J'avais écrit pendant un certain temps, couvrant les pages les unes après les autres. Mon esprit s'était calmé avec l'effort de mémoire et la nécessité de consigner clairement les informations, puis je m’étais arrêtée en réfléchissant.
Que pouvais-je lui dire, au-delà de ces quelques faits dénués de sentiments ?
Comment transmettre le faible savoir que j'avais acquis en quarante-huit ans d'une vie assez mouvementée ? Ma bouche s’était ironiquement tordue en songeant à cela.
Une fille écoute-t-elle sa mère ? Aurais-je écouté la mienne si elle avait été là pour me conseiller ?
Cela ne faisait aucune différence, cependant. Je devais juste l’écrire, que ce soit utile ou non.
Mais ce qui était vrai durerait éternellement, malgré le temps qui passe et les changements de mentalités. Qu'est-ce qui lui serait utile ? Et surtout, comment pourrais-je lui dire à quel point je l'aimais ?
L'énormité de ce que j'étais sur le point de faire apparut devant moi, et mes doigts se crispèrent avec force sur le stylo. Je ne pouvais pas penser. Je ne pouvais que faire courir le stylo sur le papier et espérer.

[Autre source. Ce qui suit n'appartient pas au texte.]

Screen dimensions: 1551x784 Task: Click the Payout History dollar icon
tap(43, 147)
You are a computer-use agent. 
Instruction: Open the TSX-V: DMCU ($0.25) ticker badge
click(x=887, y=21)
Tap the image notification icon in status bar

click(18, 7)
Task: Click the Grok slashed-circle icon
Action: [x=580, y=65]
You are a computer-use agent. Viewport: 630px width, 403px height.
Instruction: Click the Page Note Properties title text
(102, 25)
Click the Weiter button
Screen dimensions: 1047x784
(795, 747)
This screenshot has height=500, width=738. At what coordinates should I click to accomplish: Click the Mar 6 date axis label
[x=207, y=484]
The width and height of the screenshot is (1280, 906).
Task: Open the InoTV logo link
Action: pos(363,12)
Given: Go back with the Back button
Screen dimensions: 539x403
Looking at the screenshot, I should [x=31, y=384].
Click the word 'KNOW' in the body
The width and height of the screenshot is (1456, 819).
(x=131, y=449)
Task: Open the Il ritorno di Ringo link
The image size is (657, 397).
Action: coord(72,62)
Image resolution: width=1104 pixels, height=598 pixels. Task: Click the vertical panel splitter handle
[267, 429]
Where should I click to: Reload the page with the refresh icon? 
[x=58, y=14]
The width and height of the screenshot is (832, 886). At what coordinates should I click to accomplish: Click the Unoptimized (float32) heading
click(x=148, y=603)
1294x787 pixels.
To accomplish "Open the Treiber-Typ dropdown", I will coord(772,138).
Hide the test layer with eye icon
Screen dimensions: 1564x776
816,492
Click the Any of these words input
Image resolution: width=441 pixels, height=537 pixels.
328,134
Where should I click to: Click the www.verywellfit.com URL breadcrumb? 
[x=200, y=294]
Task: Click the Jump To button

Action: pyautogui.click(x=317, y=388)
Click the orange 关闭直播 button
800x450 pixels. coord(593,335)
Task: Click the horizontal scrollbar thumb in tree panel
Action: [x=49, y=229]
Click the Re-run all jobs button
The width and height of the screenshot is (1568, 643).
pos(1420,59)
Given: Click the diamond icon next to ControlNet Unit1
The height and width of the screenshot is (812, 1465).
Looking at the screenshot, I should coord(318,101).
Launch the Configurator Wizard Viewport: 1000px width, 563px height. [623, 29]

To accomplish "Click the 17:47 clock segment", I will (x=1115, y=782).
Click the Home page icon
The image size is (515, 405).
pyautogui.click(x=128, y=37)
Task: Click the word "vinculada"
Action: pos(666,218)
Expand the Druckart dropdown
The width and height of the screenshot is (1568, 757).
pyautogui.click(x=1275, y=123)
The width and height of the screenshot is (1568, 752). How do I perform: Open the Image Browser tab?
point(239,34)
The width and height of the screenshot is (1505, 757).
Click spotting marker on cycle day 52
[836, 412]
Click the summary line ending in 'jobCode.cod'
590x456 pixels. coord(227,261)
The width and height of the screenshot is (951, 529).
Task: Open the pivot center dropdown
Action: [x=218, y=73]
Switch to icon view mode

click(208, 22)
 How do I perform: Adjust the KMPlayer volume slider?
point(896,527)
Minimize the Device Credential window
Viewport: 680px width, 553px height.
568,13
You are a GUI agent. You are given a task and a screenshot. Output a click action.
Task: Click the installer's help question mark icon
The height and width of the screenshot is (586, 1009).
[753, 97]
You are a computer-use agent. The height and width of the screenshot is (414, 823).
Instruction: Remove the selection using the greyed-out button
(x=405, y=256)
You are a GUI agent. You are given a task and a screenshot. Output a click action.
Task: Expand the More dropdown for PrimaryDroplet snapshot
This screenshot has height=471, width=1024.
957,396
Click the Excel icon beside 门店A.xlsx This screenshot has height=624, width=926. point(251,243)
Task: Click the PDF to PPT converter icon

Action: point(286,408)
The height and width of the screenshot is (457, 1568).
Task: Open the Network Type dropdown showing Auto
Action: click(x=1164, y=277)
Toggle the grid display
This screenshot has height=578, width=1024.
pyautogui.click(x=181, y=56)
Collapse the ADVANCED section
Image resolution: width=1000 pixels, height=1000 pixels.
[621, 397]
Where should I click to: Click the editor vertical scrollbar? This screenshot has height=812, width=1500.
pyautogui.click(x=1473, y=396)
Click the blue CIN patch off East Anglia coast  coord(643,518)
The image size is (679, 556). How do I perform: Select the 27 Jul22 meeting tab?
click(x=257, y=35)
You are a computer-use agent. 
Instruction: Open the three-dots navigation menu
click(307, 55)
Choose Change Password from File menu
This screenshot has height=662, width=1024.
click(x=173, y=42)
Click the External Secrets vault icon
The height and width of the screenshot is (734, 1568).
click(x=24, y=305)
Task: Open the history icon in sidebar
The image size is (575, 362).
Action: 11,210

Ma petite fille, avais-je écrit avant de m’arrêter. Puis j’avais dégluti et m'étais remise à écrire.
Tu es mon bébé et tu le resteras toujours. Tu ne sauras pas ce que cela signifie avant d'avoir un enfant à toi, mais je te le dis quand-même - tu resteras toujours une partie de moi autant que lorsque tu partageais mon corps et que je te sentais bouger dans mon ventre. Toujours.
Je peux te regarder dormir, et penser à toutes les nuits au cours desquelles je t'ai bordée, m’approchant dans le noir afin d’écouter ta respiration, posant ma main sur toi pour sentir ta poitrine monter et descendre, sachant que quoi qu'il arrive, le monde tourne bien parce que tu es en vie.
Tous les petits noms dont je t’ai affublée au cours du temps – mon poussin, ma petite citrouille, ma précieuse colombe, ma chérie, mon petit cœur, ma mignonne… Je sais pourquoi les juifs et les musulmans ont neuf cents noms pour Dieu ; un seul petit mot ne suffit pas pour Amour. 


J'avais cligné des yeux pour m’éclaircir la vue, et j'avais continué à écrire avec empressement. Je n'avais pas osé prendre le temps de choisir mes mots, sinon je savais que je ne les écrirais jamais.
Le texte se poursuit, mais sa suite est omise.